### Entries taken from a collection
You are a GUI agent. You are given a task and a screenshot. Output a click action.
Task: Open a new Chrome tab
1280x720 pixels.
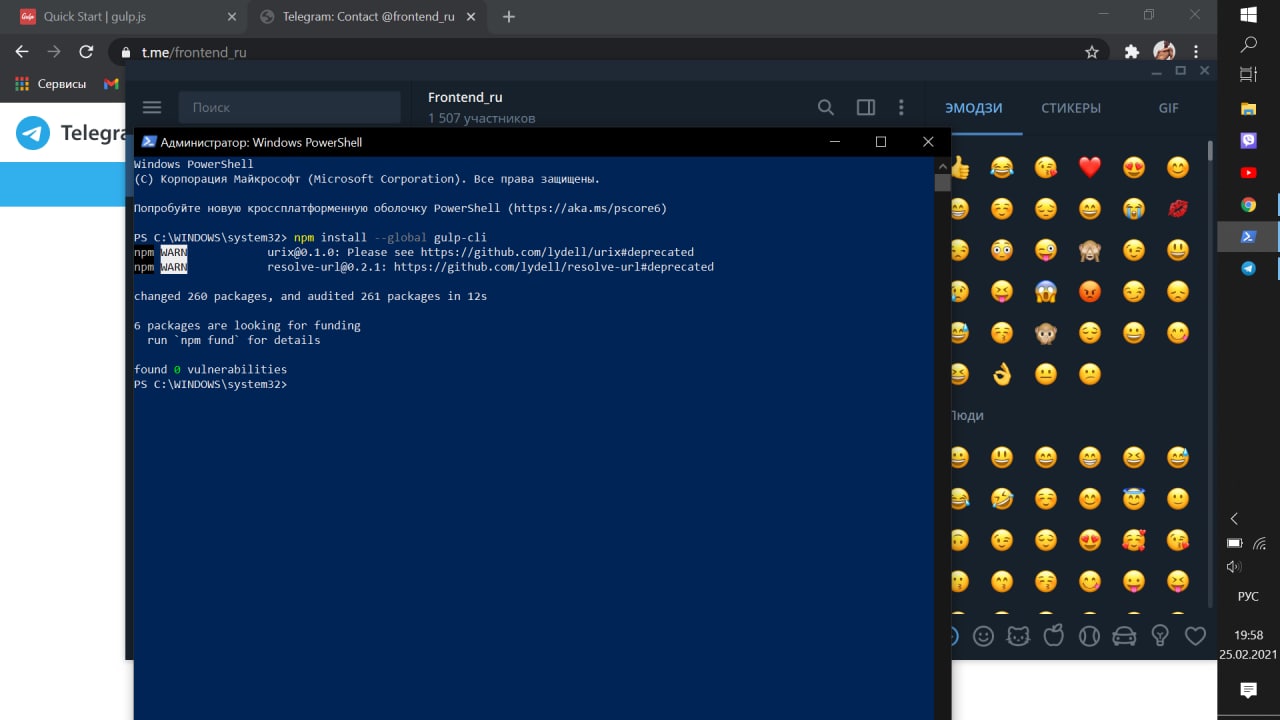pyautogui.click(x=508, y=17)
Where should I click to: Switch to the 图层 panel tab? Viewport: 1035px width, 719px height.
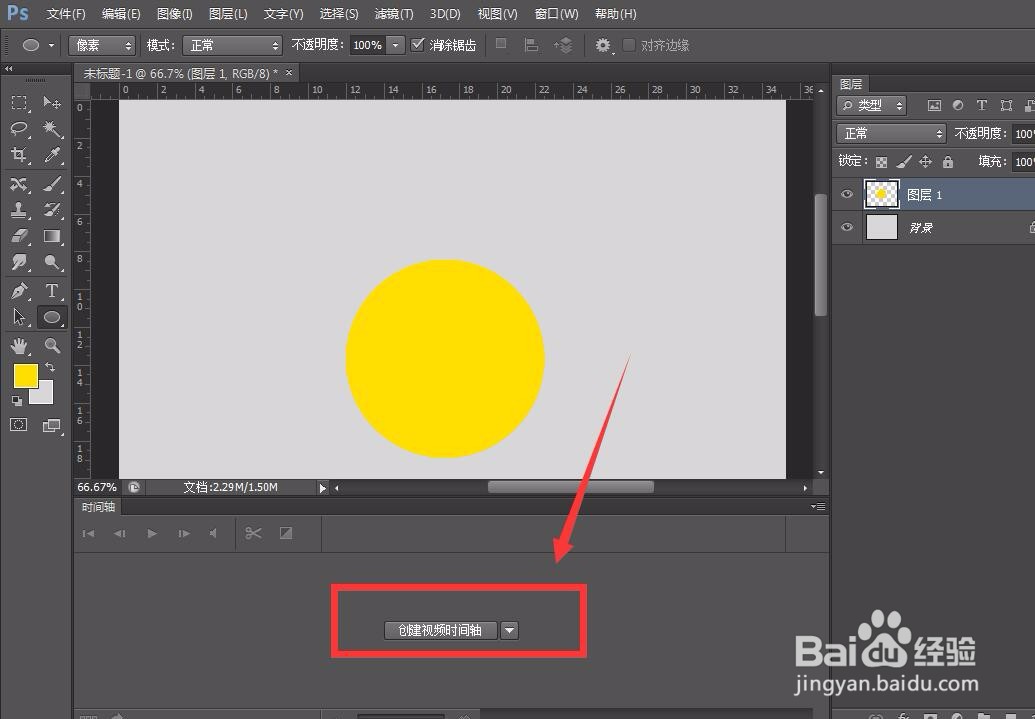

### Task directions
Turn every line of the data above into a numbered list, skipping any blank lines and omitting the pictures.

### Task output
1. You are a GUI agent. You are given a task and a screenshot. Output a click action.
2. Task: Open a new Chrome tab
3. 1280x720 pixels.
4. pyautogui.click(x=508, y=17)
5. Where should I click to: Switch to the 图层 panel tab? Viewport: 1035px width, 719px height.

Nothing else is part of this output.